Material for the task —
_____
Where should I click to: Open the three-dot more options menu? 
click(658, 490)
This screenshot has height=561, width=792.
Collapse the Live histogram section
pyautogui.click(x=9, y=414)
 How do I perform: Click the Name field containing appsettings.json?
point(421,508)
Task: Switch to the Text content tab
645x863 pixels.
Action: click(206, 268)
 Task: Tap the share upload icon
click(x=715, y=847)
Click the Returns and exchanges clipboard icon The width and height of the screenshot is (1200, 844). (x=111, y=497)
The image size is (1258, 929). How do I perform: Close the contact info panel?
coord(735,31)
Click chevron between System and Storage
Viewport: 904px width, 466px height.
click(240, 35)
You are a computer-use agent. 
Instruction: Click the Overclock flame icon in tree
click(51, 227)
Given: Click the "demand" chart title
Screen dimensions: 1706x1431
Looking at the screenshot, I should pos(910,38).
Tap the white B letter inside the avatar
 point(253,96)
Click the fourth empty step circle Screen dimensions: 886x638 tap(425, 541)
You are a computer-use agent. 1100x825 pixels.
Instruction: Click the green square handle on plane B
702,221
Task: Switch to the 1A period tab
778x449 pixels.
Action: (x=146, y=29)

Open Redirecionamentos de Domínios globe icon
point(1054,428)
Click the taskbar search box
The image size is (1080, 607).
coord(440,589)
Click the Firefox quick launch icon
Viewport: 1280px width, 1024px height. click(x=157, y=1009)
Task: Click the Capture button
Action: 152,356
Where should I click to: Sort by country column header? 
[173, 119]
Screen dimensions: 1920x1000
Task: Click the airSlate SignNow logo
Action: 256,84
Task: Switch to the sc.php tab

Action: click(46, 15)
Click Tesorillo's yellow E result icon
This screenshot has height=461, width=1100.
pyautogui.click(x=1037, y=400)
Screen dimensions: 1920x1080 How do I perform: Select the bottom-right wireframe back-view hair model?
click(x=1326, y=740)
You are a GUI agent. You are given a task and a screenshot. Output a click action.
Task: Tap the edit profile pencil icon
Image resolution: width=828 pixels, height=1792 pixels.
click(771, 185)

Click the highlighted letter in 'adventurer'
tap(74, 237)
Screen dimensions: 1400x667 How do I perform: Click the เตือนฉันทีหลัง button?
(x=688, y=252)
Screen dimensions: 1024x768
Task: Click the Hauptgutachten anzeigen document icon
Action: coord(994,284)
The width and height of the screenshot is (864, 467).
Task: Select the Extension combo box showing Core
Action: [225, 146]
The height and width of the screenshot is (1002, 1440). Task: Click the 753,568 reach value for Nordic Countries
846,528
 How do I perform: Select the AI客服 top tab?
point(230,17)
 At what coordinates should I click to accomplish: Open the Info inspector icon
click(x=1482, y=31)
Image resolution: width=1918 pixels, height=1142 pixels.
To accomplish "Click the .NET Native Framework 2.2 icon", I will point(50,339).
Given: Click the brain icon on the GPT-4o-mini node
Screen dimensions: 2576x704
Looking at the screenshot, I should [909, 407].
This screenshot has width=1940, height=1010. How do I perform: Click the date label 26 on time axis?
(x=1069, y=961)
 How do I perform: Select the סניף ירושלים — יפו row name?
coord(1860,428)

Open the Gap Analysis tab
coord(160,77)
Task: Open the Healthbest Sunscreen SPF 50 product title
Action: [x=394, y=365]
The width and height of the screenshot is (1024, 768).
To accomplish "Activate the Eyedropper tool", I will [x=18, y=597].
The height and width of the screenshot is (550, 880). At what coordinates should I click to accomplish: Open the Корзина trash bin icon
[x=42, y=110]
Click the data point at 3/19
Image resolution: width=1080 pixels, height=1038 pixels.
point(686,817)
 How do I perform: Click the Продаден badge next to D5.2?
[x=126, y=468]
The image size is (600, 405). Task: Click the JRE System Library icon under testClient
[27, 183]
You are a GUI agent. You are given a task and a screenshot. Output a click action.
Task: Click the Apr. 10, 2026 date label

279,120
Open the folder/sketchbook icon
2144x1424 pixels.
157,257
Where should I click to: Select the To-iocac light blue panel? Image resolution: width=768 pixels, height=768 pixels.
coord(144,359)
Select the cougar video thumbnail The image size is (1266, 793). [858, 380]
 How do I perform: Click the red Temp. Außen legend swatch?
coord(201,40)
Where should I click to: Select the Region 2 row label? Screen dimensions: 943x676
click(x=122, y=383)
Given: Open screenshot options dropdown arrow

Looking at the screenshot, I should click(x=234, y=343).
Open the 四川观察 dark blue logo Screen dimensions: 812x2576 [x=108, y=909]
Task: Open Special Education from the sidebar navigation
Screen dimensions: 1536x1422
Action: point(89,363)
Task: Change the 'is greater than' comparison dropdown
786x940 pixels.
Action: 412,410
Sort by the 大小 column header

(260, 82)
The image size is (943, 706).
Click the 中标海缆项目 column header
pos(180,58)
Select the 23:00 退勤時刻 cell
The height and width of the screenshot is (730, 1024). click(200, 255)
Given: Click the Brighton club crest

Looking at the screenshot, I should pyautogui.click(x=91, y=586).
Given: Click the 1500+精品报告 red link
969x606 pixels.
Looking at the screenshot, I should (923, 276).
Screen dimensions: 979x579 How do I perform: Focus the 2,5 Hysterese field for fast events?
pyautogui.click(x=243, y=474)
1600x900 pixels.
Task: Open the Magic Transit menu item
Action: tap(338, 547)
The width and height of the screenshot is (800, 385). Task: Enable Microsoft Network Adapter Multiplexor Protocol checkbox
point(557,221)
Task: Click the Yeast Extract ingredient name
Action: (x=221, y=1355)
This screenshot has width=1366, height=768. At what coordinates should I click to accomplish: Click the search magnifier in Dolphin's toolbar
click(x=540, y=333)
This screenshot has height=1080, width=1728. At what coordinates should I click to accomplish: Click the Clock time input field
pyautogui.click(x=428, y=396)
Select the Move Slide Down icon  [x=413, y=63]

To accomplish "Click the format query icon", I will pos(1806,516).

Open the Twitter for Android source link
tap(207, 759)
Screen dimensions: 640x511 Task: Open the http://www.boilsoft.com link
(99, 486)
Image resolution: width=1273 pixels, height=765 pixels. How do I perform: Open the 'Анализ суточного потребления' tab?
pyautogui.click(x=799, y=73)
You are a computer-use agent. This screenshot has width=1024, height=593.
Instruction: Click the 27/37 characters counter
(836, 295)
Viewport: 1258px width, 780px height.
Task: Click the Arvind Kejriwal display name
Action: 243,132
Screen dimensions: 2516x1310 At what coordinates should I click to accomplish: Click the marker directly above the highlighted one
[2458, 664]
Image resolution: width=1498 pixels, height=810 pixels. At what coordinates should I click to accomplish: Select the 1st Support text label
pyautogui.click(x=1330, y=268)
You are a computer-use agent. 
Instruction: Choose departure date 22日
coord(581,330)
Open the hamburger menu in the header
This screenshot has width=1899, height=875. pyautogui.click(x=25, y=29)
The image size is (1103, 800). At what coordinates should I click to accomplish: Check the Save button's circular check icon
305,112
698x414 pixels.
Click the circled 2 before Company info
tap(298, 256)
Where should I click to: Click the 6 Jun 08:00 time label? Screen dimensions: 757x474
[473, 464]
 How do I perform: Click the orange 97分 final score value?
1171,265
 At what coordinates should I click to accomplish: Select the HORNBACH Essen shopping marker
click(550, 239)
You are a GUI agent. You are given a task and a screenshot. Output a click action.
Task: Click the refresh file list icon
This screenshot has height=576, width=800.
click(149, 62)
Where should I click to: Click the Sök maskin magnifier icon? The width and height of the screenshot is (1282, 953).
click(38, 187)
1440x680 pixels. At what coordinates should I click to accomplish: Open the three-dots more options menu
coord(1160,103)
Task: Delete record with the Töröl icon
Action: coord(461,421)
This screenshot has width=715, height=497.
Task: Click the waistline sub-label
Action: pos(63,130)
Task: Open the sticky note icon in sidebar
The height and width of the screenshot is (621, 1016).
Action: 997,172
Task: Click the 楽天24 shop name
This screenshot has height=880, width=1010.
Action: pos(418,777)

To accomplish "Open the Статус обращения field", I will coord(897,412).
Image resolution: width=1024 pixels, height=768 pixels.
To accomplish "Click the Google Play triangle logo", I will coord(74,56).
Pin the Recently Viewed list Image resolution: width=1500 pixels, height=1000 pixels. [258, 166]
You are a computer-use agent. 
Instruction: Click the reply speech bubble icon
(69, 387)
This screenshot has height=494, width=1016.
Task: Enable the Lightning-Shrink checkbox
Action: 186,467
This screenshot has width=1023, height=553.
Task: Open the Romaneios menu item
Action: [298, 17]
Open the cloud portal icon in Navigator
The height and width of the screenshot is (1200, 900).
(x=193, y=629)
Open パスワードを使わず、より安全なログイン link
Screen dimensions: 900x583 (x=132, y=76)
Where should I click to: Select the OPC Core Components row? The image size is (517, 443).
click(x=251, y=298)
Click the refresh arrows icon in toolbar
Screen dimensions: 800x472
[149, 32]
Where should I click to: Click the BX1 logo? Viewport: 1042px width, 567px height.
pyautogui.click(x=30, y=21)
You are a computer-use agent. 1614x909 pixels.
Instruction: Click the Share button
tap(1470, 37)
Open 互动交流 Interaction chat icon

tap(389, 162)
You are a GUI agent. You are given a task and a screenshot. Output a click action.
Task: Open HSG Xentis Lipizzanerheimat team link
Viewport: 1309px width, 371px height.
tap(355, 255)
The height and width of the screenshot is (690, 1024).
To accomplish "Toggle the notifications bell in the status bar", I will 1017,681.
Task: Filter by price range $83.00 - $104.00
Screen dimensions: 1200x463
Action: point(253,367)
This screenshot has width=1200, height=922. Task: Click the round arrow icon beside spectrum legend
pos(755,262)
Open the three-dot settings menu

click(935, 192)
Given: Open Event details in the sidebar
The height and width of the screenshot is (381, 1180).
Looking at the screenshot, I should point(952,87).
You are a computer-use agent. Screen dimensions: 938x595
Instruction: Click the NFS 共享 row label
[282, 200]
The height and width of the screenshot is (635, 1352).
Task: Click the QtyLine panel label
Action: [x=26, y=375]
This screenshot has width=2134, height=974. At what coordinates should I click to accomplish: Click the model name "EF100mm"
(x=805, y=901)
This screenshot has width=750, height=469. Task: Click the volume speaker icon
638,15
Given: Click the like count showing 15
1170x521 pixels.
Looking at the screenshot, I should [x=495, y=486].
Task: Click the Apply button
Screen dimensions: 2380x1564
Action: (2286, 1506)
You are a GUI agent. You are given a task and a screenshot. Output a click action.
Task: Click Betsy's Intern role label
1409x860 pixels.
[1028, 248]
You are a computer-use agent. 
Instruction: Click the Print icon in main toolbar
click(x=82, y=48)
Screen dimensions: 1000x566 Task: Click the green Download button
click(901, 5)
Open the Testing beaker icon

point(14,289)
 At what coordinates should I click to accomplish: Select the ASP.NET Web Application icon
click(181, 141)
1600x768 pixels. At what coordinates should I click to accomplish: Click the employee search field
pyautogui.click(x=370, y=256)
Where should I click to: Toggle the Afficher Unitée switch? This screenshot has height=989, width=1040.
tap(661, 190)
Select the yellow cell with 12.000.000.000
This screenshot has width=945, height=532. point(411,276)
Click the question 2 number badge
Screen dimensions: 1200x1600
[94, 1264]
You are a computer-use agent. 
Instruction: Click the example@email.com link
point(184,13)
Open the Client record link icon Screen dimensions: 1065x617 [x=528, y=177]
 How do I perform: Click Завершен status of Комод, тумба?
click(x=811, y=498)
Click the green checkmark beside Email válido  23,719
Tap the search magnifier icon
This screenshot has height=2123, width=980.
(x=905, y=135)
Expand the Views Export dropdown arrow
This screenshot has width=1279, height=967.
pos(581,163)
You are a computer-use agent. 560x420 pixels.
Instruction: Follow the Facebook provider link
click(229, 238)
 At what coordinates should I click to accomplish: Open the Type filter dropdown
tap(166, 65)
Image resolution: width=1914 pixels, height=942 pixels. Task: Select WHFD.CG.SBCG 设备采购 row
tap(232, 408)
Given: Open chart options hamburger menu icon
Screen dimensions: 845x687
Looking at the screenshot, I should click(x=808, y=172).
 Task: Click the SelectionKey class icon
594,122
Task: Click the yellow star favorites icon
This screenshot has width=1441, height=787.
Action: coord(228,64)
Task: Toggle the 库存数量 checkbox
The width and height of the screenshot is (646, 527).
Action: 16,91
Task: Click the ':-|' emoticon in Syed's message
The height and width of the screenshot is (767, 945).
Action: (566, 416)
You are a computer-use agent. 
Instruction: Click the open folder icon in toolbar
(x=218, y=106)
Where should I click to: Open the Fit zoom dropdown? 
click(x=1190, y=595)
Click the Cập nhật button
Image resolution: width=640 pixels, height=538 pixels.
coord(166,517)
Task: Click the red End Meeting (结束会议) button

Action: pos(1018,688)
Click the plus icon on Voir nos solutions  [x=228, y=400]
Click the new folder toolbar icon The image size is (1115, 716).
_____
Problem —
Where a line in the entries holds "chart", copy that line.

Task answer —
Given: Click the "demand" chart title
Given: Open chart options hamburger menu icon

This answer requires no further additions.